What is Dandy-Walker Syndrome?

Dandy-Walker syndrome is a congenital brain malformation involving the cerebellum and the fluid filled spaces around it. The cerebellum is an area at the back of the brain that controls movement.

Children with Dandy-Walker syndrome may never have normal intellectual development. The length of their life span depends on the severity of the syndrome and associated malformations. The presence of multiple congenital defects may shorten life span.

Dandy-Walker syndrome is frequently associated with disorders of other areas of the central nervous system including absence of the connecting area between the two cerebral hemispheres, and malformations of the heart, face, limbs, fingers and toes.

Dandy-Walker Syndrome is also called: Dandy-Walker Malformation, Dandy-Walker Cyst, Dandy-Walker Deformity, DWM, Hydrocephalus, Internal, Dandy-Walker Type, Hydrocephalus, Noncommunicating, Dandy-Walker Type, Luschka-Magendie Foramina Atresia.
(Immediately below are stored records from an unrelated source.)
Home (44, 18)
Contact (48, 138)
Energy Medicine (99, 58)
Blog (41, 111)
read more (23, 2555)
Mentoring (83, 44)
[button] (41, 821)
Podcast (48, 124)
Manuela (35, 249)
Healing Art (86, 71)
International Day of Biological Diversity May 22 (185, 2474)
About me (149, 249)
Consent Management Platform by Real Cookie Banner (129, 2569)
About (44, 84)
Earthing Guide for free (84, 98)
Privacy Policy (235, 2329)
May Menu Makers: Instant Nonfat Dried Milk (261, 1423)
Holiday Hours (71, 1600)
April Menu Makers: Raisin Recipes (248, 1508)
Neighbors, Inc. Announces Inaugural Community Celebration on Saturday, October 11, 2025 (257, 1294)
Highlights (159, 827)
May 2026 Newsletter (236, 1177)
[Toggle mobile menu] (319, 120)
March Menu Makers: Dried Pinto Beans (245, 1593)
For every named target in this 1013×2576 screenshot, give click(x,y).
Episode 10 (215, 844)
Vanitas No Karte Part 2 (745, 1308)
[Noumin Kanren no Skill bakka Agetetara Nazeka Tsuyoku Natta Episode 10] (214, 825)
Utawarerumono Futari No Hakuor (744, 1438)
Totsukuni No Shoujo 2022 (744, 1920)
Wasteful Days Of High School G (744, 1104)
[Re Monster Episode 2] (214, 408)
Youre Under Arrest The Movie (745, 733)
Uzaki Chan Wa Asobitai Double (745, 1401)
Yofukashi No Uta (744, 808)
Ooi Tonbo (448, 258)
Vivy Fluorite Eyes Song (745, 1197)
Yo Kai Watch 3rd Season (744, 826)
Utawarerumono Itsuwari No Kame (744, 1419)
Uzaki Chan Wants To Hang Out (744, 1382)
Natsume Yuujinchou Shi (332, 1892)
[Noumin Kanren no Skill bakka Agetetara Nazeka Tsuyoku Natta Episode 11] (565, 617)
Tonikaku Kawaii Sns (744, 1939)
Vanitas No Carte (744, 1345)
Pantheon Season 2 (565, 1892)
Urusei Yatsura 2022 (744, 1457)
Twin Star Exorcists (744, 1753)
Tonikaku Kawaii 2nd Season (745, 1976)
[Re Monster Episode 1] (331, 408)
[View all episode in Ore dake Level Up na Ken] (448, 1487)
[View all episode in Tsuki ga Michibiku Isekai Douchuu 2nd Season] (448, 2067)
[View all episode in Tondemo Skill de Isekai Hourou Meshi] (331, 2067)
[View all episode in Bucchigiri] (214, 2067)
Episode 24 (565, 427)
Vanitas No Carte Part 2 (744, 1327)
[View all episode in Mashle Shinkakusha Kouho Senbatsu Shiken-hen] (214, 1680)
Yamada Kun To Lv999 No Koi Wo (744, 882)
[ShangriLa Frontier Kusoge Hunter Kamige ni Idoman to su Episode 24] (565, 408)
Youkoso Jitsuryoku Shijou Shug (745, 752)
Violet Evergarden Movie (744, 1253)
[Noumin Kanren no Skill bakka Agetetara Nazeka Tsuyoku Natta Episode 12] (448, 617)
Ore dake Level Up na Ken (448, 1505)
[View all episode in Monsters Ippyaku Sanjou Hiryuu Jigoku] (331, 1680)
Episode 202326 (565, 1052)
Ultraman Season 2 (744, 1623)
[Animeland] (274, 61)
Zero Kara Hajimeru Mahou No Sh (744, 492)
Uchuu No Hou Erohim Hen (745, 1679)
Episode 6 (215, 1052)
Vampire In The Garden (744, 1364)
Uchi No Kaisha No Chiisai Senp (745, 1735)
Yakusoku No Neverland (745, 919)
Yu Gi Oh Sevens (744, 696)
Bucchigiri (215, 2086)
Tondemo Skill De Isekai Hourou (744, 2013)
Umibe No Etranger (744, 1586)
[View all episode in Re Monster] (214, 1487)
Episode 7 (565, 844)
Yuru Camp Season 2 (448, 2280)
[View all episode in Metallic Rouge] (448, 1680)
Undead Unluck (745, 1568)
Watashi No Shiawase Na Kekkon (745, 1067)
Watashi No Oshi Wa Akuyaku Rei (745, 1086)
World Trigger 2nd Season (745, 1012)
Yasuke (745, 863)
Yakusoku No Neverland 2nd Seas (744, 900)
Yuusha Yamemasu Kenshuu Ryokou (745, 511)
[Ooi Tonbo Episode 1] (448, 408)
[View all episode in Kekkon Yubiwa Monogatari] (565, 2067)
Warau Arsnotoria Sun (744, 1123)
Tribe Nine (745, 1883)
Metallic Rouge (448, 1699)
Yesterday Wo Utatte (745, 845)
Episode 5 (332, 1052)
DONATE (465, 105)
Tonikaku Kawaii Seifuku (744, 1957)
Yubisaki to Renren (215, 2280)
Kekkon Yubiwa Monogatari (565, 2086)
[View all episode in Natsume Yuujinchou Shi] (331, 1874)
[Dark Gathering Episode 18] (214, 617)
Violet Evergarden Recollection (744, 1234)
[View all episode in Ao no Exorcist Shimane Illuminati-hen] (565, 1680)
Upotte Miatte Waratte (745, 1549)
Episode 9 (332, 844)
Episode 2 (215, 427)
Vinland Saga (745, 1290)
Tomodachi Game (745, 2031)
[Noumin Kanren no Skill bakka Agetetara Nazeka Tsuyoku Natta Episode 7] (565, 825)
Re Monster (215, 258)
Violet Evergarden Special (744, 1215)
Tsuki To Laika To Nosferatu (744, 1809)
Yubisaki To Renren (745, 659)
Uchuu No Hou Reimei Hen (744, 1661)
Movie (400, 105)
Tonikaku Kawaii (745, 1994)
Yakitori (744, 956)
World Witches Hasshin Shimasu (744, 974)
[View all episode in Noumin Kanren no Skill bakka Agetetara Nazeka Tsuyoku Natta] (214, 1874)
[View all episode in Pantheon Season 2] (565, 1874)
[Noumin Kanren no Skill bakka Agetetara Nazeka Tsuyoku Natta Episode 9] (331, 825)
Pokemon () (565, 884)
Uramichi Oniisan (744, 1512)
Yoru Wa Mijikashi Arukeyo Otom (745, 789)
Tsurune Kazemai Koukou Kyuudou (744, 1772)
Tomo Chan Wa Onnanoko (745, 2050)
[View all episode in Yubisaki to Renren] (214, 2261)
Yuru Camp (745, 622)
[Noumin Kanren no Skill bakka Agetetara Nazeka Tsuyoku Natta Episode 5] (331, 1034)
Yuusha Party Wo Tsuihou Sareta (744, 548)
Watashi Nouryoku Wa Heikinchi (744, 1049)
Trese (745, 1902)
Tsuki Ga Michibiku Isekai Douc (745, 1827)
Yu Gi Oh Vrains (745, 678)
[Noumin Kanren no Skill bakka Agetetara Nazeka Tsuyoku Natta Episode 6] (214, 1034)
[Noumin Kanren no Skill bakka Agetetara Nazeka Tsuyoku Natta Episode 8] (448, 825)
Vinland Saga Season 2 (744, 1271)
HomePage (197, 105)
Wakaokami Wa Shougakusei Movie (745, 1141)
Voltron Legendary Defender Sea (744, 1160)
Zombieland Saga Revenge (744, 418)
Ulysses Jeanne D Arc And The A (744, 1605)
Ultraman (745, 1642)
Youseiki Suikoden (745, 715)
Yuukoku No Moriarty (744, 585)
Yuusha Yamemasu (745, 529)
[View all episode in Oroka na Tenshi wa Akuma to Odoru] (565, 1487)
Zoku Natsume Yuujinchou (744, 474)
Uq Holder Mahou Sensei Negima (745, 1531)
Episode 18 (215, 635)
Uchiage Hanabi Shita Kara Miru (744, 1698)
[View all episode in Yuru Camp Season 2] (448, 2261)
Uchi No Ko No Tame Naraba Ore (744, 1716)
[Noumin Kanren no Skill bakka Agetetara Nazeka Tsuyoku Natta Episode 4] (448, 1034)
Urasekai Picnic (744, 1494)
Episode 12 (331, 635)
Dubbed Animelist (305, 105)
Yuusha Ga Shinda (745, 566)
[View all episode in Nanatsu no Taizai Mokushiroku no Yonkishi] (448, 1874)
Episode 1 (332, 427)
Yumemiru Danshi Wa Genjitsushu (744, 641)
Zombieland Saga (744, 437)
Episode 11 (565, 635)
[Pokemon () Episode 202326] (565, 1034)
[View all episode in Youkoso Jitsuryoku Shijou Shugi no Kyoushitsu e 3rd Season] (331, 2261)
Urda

Symptoms of Dandy-Walker Syndrome

Symptoms of Dandy-Walker syndrome vary according to age. Symptoms that appear in early infancy include: slow motor development and an abnormally enlarged skull. In older children symptoms include: irritability, vomiting, convulsions, ataxia and jerky eyes.

Other common symptoms of Dandy-Walker syndrome are:

  • increased head circumference
  • a head bulge at the back of the skull
  • problems with the nerves that control the eyes, face and neck
  • abnormal breathing patterns

Can Dandy-Walker Syndrome be Treated?

Yes. Treatments for Dandy-Walker syndrome are aimed at controlling and reducing the symptoms. In some cases, a special tube to reduce intracranial pressure may be placed inside the skull to control swelling.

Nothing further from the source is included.